To Improve Functional Impact;
Recommendations will resonate if your current TA maturity model is deemed transactional. Suggested programs of work will create a step change towards a more focused and impactful level of functional maturity.

To Accelerate for Strategic Impact;
Recommendations will resonate if you require a noticeable shift in mindset and TA approach to meet accelerated business growth needs. Also relevant if your organization is entering new markets and needs to make a rapid competitive impact.

To Modernize for Commercial Impact;
Recommendations will resonate if you already have a performing TA function and now need to demonstrate bottom and top line commercial impact. Further integration into your organization and thinking laterally will ensure your TA function delivers competitive advantage at every touch point of the talent supply chain.

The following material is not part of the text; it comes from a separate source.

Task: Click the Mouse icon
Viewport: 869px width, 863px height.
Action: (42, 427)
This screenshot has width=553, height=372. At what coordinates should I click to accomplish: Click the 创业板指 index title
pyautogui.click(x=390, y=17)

The question then turns to RoI – how do you get that much-needed investment to drive required programs of work?

Firstly, I focus on the cost of not doing anything! My 7 ‘go to’ commercial pitfalls for consideration …

  1. Current ‘recruitment’ spend – typically increases as a result of ‘just in time’ / reactive hiring and is fuelled by high attrition.
  2. The cost of a bad hire – employees never reaching their potential + rehire costs typically stems from; limited clarity on what success looks like and/or substandard evaluation of success potential during the hiring process.
  3. Productivity cost – weak or non-existent on-boarding and development practices impact workforce productivity and/or extends time to productivity for new employees.
  4. Business revenue cost – staffing gaps due to extended time to hire and slow time to develop (over and underinvestment).
  5. Opportunity cost – minimal workforce mobility and development so preference is to ‘buy’ versus ‘build’.
  6. Resource cost – ineffective and inconsistent processes & service delivery, some activity not even adding value to hire experiences & outcomes.
  7. Brand cost – poor candidate and employee experiences negatively impacting employer and corporate brand.

Talent acquisition food for thought!